#### Exercise details
From the very first line of the records through the line that contains "Image resolution: width=419", repeat everything exactly except the pictures, and add nothing.
::: Data to examine :::
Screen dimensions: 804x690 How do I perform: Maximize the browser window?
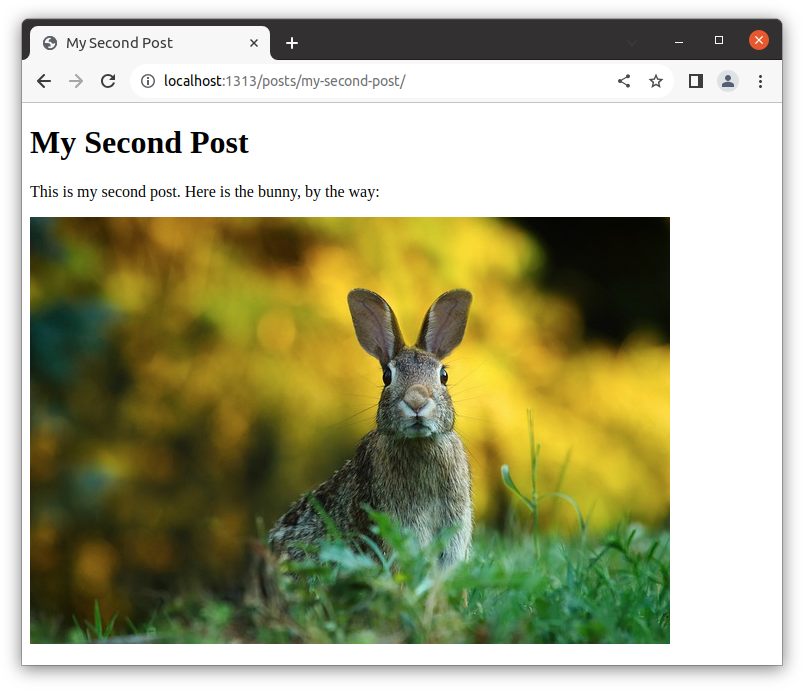[719, 41]
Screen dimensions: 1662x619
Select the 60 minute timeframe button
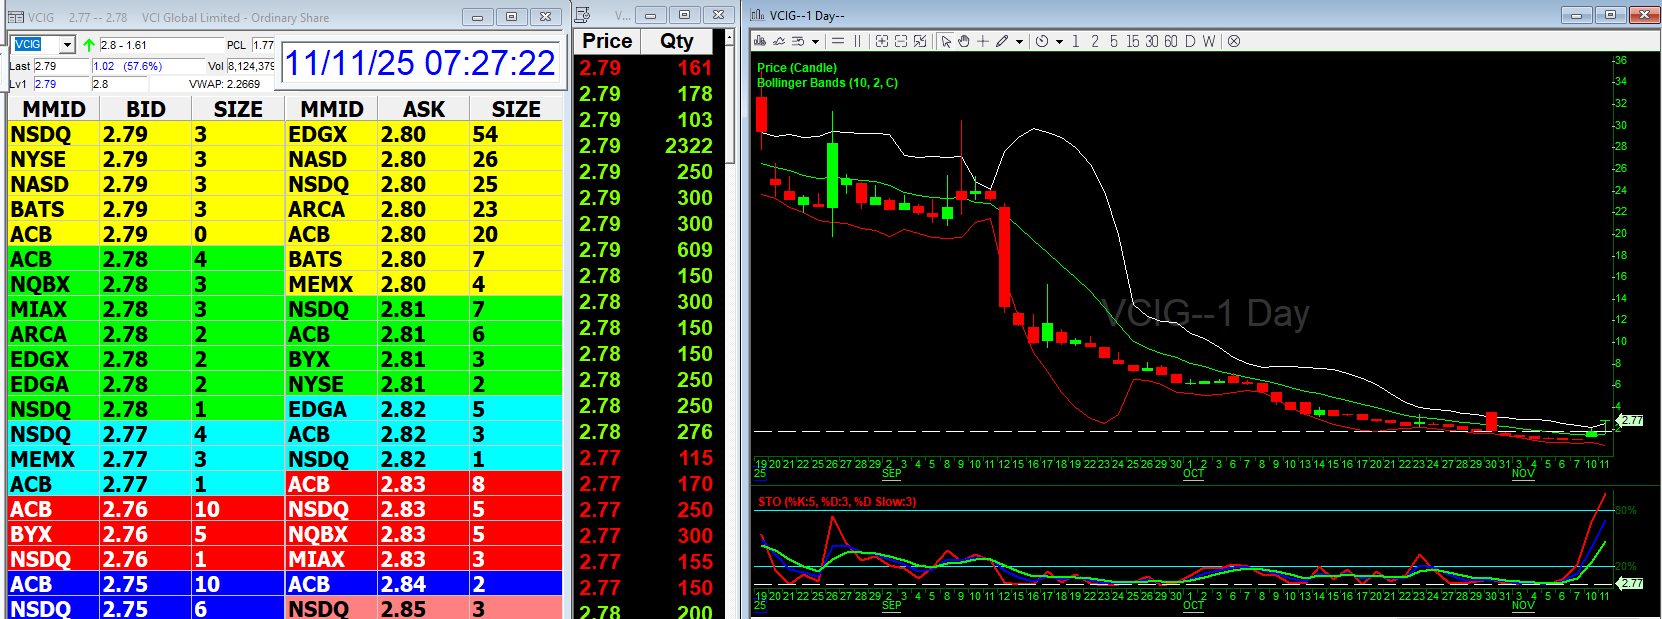[1170, 41]
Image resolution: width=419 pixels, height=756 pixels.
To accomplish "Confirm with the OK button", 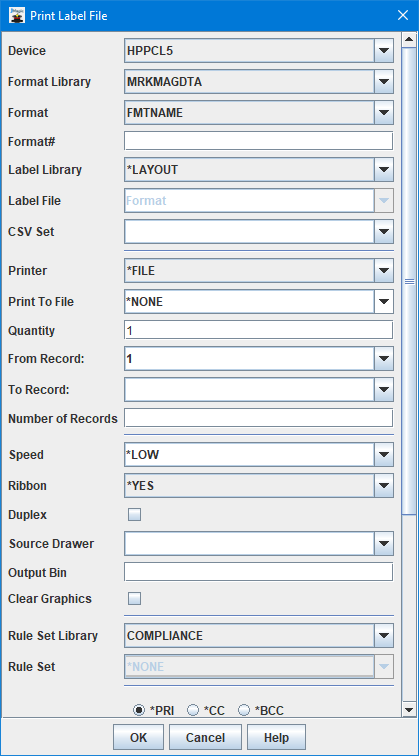I will (x=138, y=738).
:::
#### Worked solution
Screen dimensions: 804x690 How do I perform: Maximize the browser window?
[719, 41]
Screen dimensions: 1662x619
Select the 60 minute timeframe button
[1170, 41]
Image resolution: width=419 pixels, height=756 pixels.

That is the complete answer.